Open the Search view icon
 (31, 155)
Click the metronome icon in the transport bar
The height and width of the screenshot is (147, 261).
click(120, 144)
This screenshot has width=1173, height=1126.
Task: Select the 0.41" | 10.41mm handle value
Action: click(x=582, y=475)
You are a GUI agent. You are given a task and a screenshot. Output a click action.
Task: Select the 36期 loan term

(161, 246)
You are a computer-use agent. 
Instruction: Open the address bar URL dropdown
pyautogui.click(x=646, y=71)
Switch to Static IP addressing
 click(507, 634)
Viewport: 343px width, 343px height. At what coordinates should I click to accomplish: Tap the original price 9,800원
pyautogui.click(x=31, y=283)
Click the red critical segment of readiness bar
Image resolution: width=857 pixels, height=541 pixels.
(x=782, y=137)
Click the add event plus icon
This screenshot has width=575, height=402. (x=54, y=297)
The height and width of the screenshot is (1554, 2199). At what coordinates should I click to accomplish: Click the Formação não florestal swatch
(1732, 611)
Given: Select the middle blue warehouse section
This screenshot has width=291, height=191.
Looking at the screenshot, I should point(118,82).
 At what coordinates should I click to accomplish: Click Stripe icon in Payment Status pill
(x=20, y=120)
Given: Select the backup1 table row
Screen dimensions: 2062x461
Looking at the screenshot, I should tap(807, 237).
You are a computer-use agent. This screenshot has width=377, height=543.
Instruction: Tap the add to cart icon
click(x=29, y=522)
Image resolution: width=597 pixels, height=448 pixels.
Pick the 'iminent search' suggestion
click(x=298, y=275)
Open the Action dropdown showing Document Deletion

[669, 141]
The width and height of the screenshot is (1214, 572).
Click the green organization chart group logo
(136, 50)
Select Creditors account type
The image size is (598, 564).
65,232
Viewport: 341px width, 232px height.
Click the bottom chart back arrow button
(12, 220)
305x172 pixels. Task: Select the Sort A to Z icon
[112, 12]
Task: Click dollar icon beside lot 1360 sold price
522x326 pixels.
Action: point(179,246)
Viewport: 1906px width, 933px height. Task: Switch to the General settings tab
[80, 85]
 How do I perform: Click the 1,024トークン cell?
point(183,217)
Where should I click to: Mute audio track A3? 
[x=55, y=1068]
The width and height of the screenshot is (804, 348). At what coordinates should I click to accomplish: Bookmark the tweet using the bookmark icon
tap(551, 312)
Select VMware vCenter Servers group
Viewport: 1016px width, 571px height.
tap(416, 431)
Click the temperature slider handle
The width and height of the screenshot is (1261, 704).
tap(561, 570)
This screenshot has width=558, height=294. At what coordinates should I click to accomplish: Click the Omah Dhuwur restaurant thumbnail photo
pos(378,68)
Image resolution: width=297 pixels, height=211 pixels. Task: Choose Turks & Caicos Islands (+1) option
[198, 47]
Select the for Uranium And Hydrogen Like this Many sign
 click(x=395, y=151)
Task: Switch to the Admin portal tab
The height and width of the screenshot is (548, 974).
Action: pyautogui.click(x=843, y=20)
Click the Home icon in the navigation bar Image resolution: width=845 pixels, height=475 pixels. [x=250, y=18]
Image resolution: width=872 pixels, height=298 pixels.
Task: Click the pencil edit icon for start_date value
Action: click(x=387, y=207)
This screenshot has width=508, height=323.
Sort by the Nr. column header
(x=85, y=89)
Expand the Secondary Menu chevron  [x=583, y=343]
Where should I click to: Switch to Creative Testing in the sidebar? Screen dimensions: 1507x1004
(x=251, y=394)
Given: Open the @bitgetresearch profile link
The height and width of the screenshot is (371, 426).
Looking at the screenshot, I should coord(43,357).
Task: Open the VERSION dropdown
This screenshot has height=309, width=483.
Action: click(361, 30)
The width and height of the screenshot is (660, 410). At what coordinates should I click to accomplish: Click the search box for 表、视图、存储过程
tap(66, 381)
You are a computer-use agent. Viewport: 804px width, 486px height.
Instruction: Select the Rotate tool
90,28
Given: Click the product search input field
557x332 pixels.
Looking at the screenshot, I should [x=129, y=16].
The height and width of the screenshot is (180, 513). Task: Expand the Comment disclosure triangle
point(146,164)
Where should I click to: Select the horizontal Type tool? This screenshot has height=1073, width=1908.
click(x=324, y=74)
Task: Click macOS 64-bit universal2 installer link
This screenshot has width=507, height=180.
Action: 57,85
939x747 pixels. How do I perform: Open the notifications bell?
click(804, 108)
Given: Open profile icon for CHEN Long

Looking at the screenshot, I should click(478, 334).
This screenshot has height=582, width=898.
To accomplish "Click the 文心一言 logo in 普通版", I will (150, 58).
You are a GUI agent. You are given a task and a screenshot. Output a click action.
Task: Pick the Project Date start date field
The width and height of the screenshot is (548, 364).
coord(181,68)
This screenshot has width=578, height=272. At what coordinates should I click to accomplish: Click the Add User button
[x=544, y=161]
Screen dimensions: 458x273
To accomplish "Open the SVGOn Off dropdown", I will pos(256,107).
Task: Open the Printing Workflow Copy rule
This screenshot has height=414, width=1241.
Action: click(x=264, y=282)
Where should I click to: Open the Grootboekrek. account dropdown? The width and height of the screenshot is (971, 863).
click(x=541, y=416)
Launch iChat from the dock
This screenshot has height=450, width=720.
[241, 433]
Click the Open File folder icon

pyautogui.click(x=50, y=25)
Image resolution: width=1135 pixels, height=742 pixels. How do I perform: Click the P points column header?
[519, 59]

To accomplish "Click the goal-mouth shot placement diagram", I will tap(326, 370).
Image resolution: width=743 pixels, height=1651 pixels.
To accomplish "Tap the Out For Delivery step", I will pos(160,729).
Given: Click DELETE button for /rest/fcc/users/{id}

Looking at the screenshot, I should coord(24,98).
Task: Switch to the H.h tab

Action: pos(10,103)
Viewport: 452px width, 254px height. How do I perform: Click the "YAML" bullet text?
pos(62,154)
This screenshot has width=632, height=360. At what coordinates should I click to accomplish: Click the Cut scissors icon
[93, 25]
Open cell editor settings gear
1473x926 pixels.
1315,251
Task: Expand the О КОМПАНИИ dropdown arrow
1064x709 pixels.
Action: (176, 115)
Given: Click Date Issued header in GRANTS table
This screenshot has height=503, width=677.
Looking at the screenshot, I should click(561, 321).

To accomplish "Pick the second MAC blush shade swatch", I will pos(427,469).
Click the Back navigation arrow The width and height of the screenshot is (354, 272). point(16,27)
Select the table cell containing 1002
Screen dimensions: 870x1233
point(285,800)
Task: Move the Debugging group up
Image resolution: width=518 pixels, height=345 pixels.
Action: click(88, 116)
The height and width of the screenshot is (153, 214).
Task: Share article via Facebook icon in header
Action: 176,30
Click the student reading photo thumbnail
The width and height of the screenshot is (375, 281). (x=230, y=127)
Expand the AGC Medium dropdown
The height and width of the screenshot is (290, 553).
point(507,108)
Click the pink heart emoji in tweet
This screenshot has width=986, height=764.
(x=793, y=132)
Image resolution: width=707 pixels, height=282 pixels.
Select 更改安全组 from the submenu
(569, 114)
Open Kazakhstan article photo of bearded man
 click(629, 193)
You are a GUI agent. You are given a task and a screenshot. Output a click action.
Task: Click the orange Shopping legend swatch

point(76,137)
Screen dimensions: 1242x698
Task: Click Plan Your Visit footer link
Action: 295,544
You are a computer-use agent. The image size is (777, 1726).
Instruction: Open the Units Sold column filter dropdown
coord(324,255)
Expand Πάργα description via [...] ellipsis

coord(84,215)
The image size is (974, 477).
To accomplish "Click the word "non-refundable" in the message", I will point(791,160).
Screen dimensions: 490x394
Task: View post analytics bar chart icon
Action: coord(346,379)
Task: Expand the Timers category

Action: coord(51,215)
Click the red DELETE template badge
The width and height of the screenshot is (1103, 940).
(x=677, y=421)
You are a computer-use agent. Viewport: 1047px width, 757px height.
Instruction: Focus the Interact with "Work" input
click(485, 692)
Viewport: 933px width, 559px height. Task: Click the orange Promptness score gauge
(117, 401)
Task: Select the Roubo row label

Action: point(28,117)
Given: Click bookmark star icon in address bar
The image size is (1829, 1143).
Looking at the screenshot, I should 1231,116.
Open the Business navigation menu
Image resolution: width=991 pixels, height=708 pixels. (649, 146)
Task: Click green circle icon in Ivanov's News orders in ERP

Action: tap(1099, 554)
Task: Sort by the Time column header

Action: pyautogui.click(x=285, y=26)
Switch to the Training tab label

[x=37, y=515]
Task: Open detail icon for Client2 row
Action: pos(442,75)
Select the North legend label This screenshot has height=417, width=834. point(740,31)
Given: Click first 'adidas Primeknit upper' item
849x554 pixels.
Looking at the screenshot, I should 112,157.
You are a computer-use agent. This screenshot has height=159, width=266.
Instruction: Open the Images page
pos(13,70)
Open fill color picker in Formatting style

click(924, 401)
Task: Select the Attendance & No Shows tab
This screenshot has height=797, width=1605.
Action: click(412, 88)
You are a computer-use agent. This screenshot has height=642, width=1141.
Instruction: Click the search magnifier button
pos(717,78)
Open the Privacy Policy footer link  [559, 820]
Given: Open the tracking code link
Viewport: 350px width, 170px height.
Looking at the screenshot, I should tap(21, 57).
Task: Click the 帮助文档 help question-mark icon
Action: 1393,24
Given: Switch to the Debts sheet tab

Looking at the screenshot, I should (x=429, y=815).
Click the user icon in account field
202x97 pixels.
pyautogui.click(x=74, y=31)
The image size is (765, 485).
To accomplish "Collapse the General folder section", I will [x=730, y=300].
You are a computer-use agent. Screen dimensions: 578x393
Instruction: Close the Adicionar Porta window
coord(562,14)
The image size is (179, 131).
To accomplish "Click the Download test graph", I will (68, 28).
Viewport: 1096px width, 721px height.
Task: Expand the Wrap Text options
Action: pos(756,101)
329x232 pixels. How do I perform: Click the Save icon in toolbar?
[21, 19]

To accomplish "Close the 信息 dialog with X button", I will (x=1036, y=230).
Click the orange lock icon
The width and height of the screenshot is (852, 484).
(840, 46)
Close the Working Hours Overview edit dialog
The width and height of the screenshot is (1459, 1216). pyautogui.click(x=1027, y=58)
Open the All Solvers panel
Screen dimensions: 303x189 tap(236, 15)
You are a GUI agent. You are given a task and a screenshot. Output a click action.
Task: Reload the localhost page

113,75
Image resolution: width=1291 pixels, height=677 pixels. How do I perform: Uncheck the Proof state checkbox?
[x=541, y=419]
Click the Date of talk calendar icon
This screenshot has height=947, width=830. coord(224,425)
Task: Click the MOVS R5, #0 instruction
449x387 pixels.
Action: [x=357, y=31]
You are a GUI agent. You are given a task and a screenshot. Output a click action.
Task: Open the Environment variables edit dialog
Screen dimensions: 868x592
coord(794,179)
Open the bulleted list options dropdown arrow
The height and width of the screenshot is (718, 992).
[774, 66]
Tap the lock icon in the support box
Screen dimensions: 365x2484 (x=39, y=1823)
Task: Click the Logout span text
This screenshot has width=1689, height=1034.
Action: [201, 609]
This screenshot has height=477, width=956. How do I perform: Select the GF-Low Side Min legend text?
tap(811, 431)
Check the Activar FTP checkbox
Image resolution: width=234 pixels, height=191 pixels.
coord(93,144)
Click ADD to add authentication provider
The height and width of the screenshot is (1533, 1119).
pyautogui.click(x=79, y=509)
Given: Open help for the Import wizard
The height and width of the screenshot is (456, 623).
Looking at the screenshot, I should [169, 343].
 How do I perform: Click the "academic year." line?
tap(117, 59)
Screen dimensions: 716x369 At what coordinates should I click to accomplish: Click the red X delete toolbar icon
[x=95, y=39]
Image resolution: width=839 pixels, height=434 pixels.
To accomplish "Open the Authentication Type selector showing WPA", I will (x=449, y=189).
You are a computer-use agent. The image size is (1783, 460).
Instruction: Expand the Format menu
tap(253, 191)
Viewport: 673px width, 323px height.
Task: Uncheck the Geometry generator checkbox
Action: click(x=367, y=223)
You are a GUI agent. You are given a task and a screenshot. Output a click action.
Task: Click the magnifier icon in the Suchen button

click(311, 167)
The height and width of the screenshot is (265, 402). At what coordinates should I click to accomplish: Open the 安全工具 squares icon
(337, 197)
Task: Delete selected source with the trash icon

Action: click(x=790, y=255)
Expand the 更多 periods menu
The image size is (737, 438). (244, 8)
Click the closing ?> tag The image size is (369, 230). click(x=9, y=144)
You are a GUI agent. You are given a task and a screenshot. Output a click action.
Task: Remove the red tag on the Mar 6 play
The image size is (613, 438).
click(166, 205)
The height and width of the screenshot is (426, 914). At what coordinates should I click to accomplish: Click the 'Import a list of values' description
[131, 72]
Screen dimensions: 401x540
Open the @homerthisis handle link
..........
▶ _What is asked_: Copy out everything from the line containing "Select Creditors account type" down to the line containing "tap(561, 570)", including the lines that state each request. Offset every coordinate in the answers by adding 64 to it.

▶ _Full output_:
Select Creditors account type
The image size is (598, 564).
129,296
Viewport: 341px width, 232px height.
Click the bottom chart back arrow button
(76, 284)
305x172 pixels. Task: Select the Sort A to Z icon
[176, 76]
Task: Click dollar icon beside lot 1360 sold price
522x326 pixels.
Action: point(243,310)
Viewport: 1906px width, 933px height. Task: Switch to the General settings tab
[144, 149]
 How do I perform: Click the 1,024トークン cell?
point(247,281)
Where should I click to: Mute audio track A3? 
[x=119, y=1132]
The width and height of the screenshot is (804, 348). At what coordinates should I click to accomplish: Bookmark the tweet using the bookmark icon
tap(615, 376)
Select VMware vCenter Servers group
Viewport: 1016px width, 571px height.
tap(480, 495)
Click the temperature slider handle
The width and height of the screenshot is (1261, 704).
tap(625, 634)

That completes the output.